Somewhat oddly, the FWC cites the temporary JobSeeker supplement and JobKeeper as factors.

As far as we know, both are gone in three months and JobSeeker doesn’t apply to someone working.

And the keep-it-simple icalculator.info examples don’t get into the labyrinthine interactions between the social security system and wage earners that can be extremely costly with effective tax rates of more than 90 per cent.

Deep in the body of the FWC’s full 159-page decision, there is this observation:

“We also affirm the Panel’s previously expressed view that the tax-transfer system can provide a more targeted and efficient approach to addressing poverty among low-income individuals, increasing low-paid households’ disposable incomes and sustaining their relative living standards.

“However, while minimum wage increases are not fully reflected in household disposable income, minimum wages continue to play a large role in improving household income for low-income minimum wage families.”

In his dissenting minority decision, Professor Mark Wooden wanted no wage increase. He at least acknowledged there wasn’t much in the majority verdict for workers:

“A zero change to the minimum wage will do little damage to workers. It is very unlikely that it is going to tip any additional households into poverty.

“In contrast, a small increase in award wages will add very little to a worker’s disposable household income, while at the same time reducing the likelihood of existing businesses returning to pre-recession levels of employment and labour utilisation, and of new employing businesses commencing operation.”

The full decision recorded last month’s RBA inflation forecasts – a “brave” 2.75 per cent CPI increase for the year ending June 2020, with the trimmed mean expected to rise 1.25 per cent.

The RBA hasn’t had much luck in the forecasting business lately.

The bank says the main factor determining the inflation rate will be the deflationary effects of spare capacity in the labour market and the economy more generally.

In other words, high unemployment and underemployment will keep wages – and therefore inflation – down.

Wage freezes, wage cuts and small wage rises – understandable for businesses on the edge of collapse, yet in their way contributing to keeping businesses on the edge of collapse.

Those on the minimum wage receiving less than an extra $2 a day in their pocket might yet maintain their existing living standard because of deflationary pressures – but that would pose another set of economic problems.

The solution, alluded to by the FWC, is in the hands of the government, as is the opportunity for serious employment creation initiatives in the new financial year.

What we’ve heard of post-September policy so far though is to do little, primarily relying on “market forces”.

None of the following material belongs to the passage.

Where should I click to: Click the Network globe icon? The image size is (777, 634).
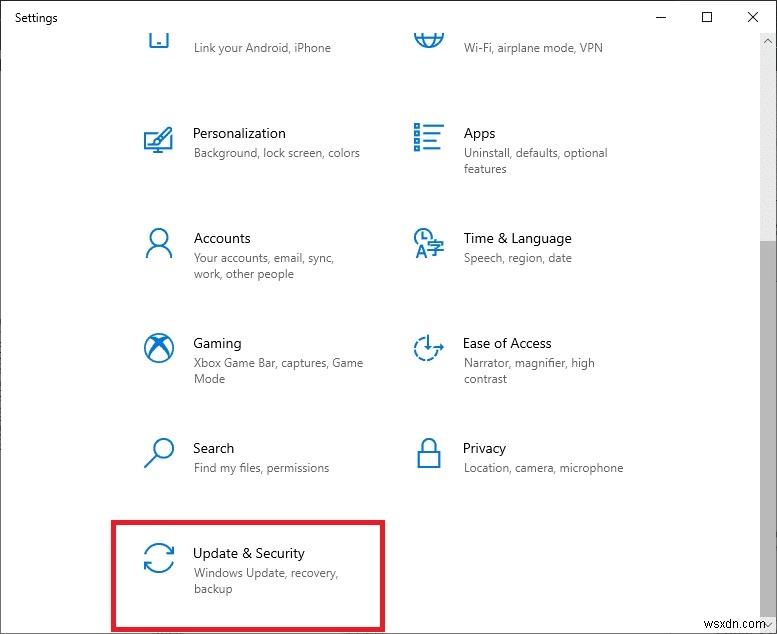(428, 40)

*Note: Using an online tax calculator, the present minimum wage of $38,625 a year ($740.80 a week) turns into take-home pay of $34,741 after taking into account income tax, Medicare and both the low-income tax offset and the low-to-middle income tax offset.

The new minimum wage of $39,303 ($753.80 a week) results in take-home pay of $35,226 – an increase of $485, or 1.4 per cent.

It would require a pre-tax increase of 2.2 per cent to deliver take-home pay of $35,349 – an increase of 1.75 per cent.